Patients with a suspected occult primary will typically present to the oncologist after undergoing an initial core needle biopsy (preferred) and/or fine needle aspiration. Accurate pathologic assessment of the biopsied material is most important. Therefore, the pathologist must be consulted to determine whether additional biopsy material is necessary (e.g., core needle, incisional, or excisional biopsy). Light microscopic examination of the biopsy material is usually performed first. Other techniques include electron microscopy and flow cytometry. Although immunohistochemical stains can be informative, large panels of immunohistochemical markers should be avoided.

This initial evaluation will identify a primary site in approximately 30% of patients presenting with occult metastases.
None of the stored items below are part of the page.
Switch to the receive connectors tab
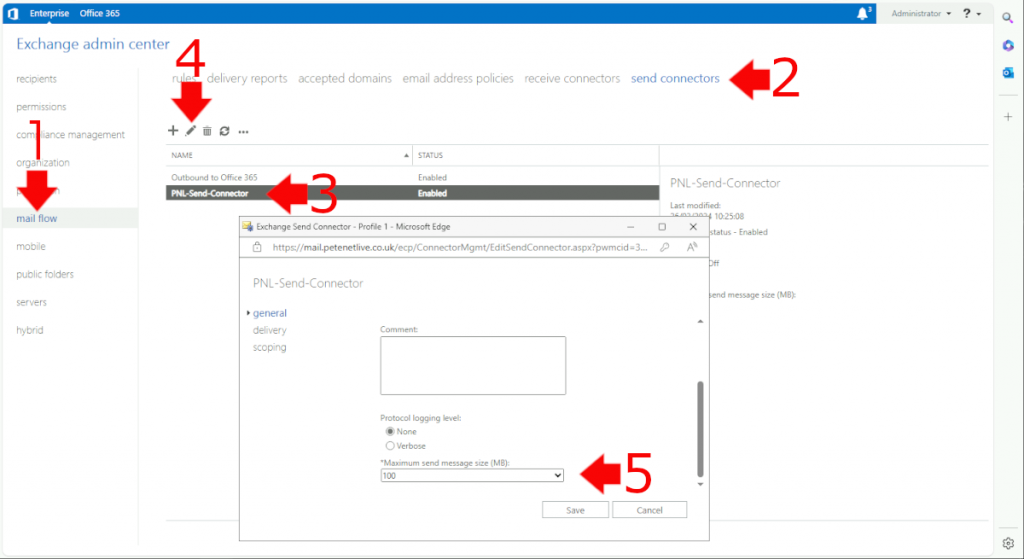This screenshot has width=1024, height=559. [572, 78]
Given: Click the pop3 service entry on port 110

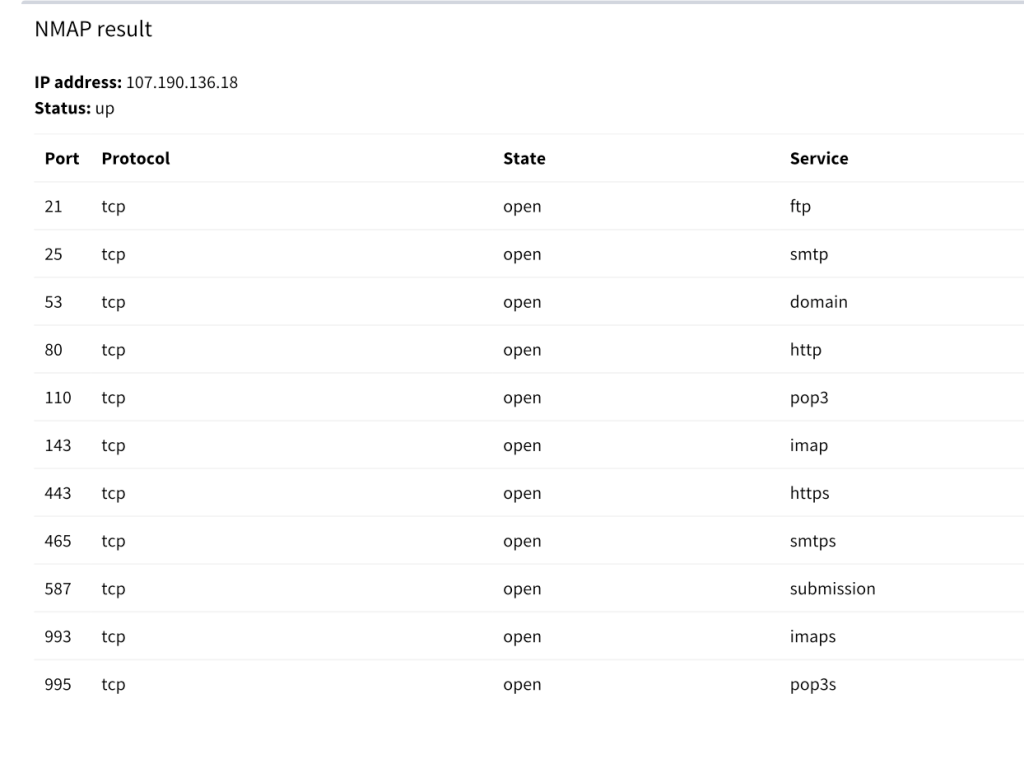Looking at the screenshot, I should (809, 398).
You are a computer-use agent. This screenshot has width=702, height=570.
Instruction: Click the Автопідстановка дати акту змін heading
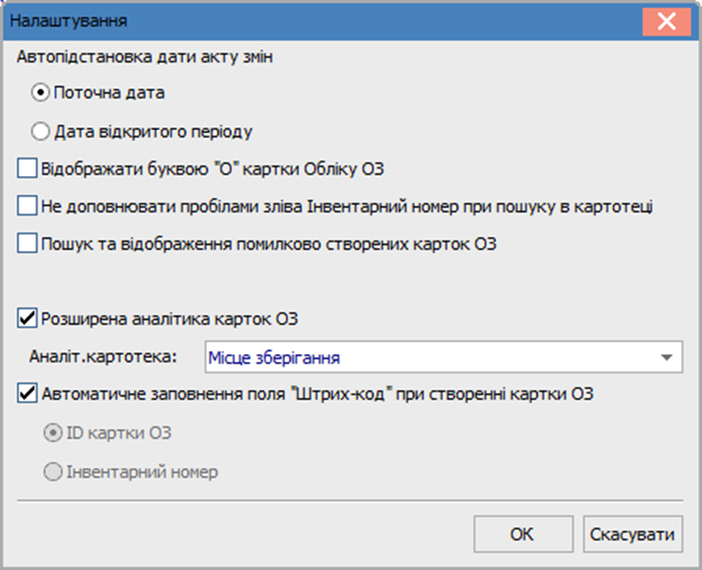point(145,57)
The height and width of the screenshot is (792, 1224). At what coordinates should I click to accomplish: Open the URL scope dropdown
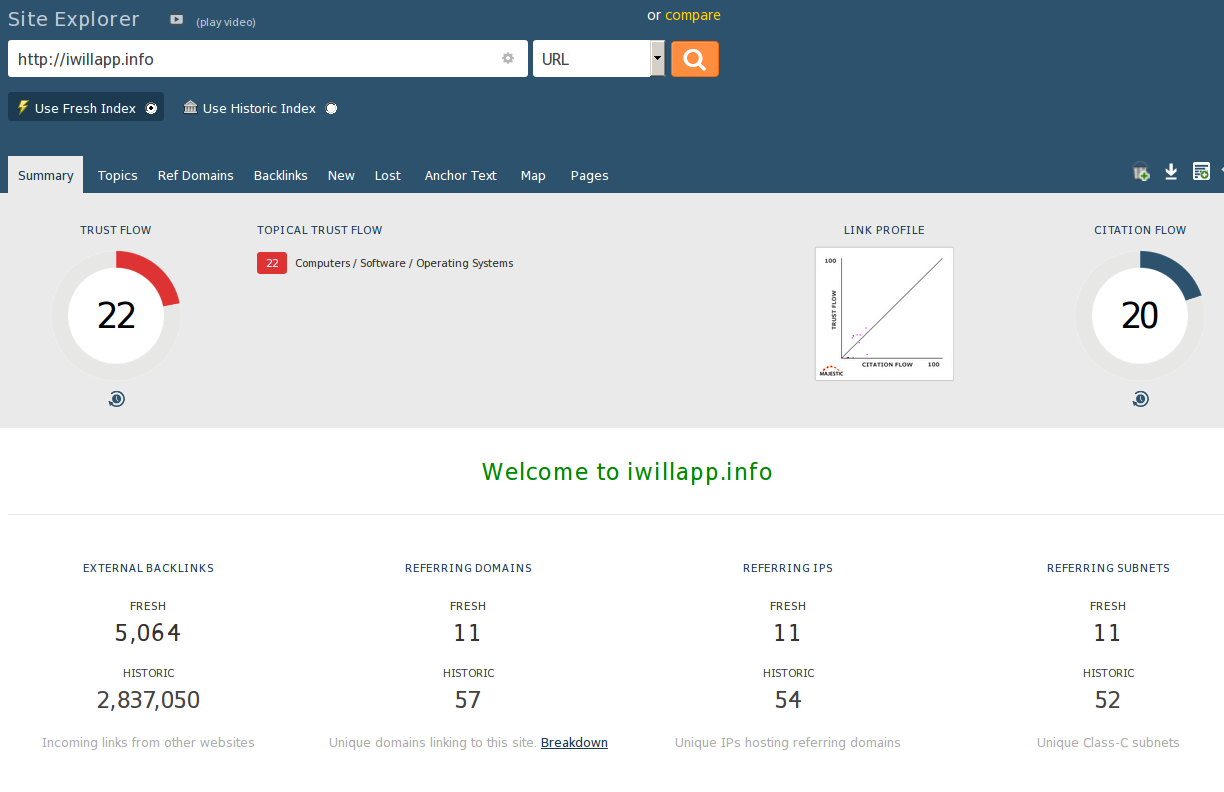[592, 59]
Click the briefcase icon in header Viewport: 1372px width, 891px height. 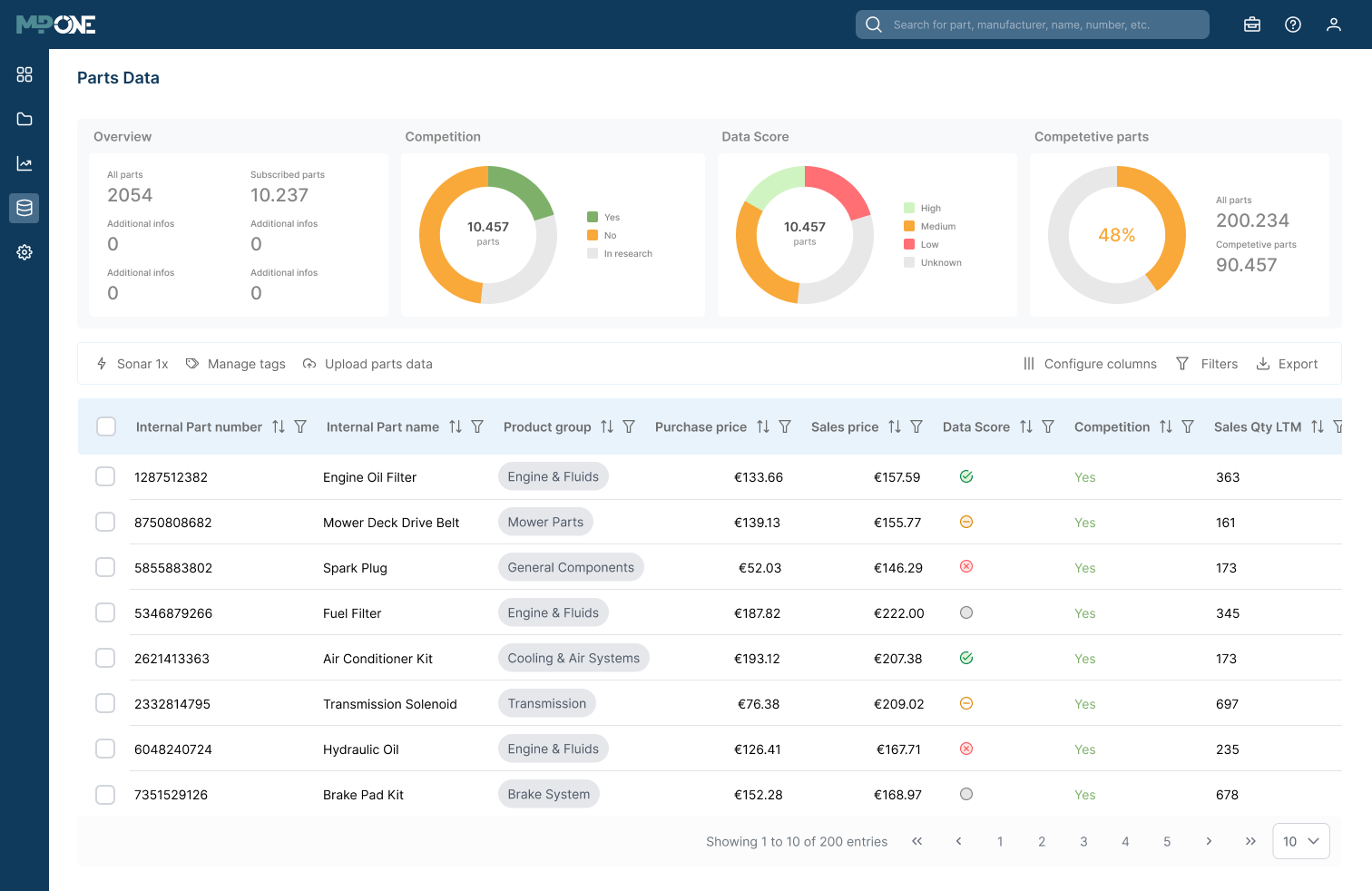(x=1252, y=24)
These patients should be treated according to the appropriate NCCN Guidelines for Treatment of Cancer by Site (see list of NCCN Guidelines for Treatment of Cancer by Site, available online, at www.NCCN.org).
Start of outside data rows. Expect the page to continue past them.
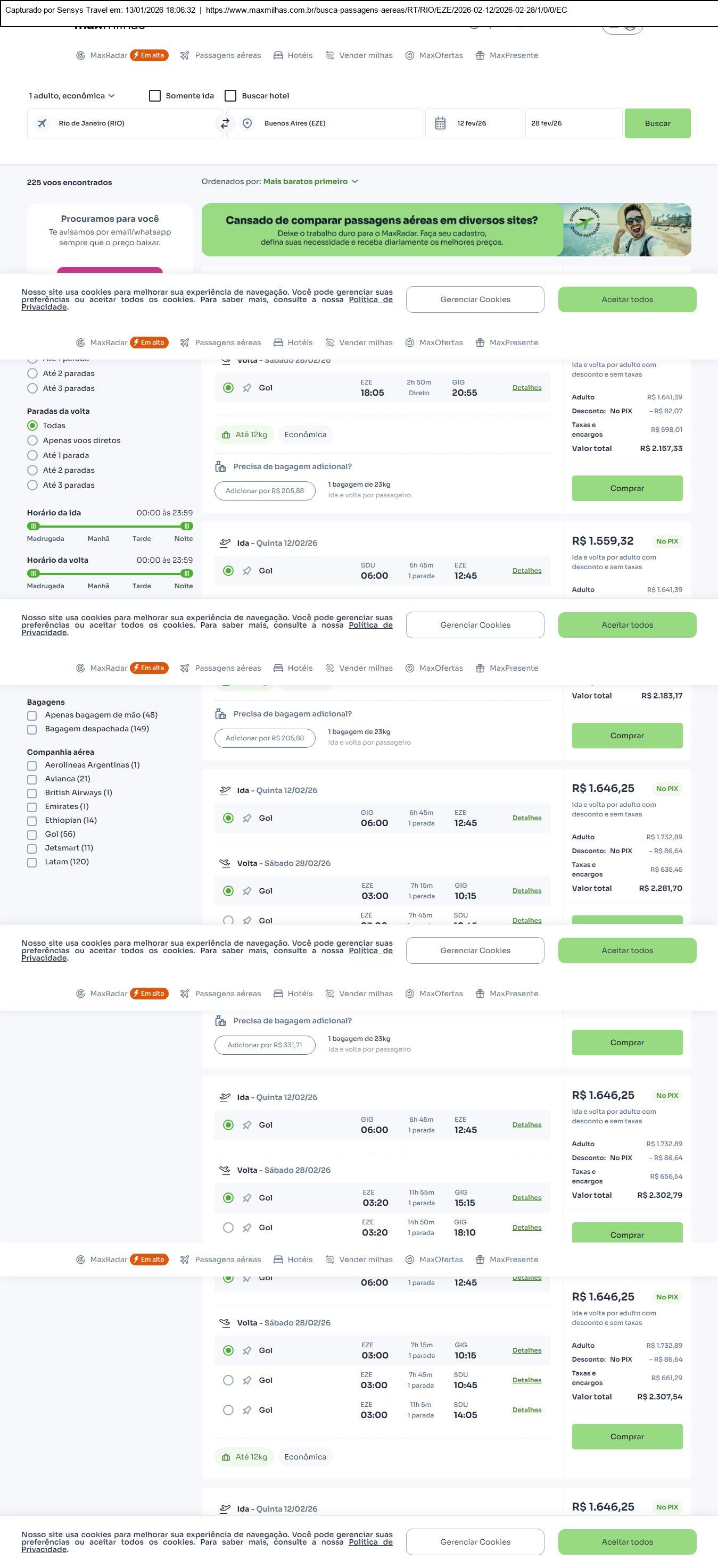The width and height of the screenshot is (718, 1568).
Task: Filter by Latam (120) airline checkbox
Action: (x=32, y=862)
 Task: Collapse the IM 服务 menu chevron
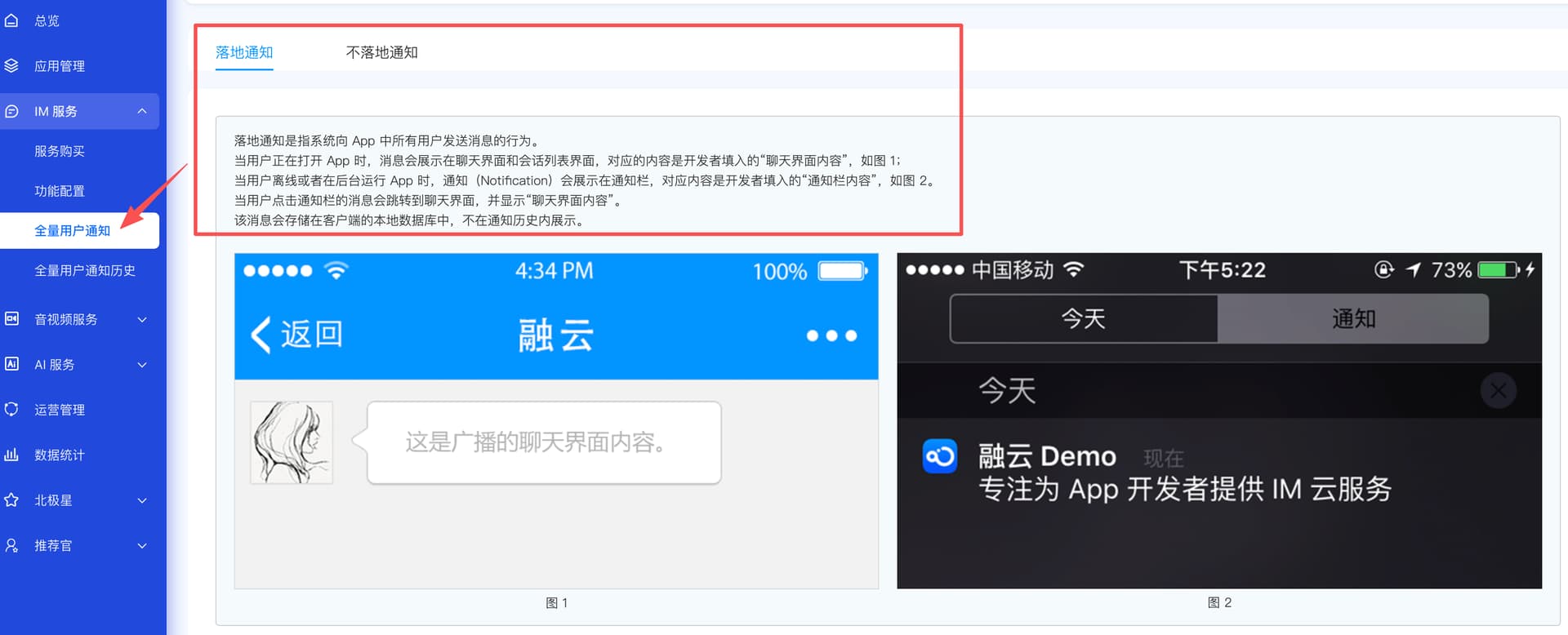point(142,111)
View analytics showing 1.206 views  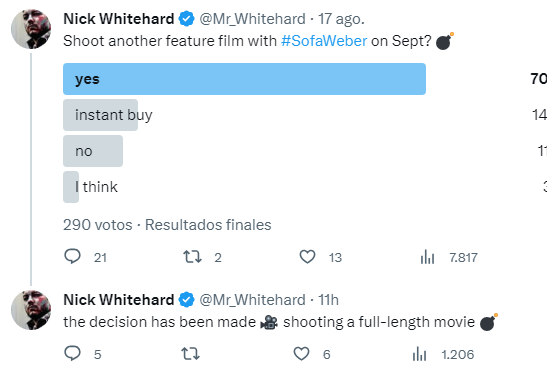[443, 354]
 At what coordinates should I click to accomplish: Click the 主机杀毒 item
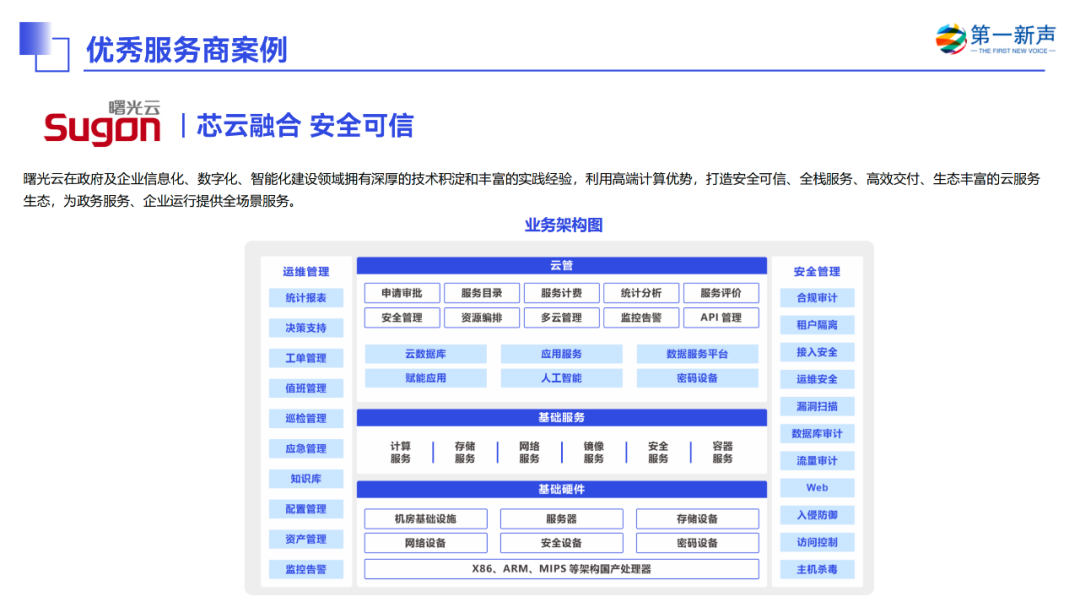tap(817, 569)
For the remaining patients, a great deal of controversy remains regarding whether an exhaustive, time-consuming, costly evaluation should be conducted to search for the primary beyond these initial tests, as opposed to a more directed evaluation based on the complete history and physical examination, clinical presentation, histopathologic diagnosis, and metastatic sites of involvement. Suggested diagnostic tests for each pathologic subtype, location, and gender (where appropriate) are indicated in the guidelines and are discussed later. Additional studies can be important in determining whether the occult primary cancer is potentially curable, or in diagnosing a possible treatable disease associated with long-term survival. Effective therapies are available for lymphoma, breast, ovarian, thyroid, prostate, and germ cell tumors.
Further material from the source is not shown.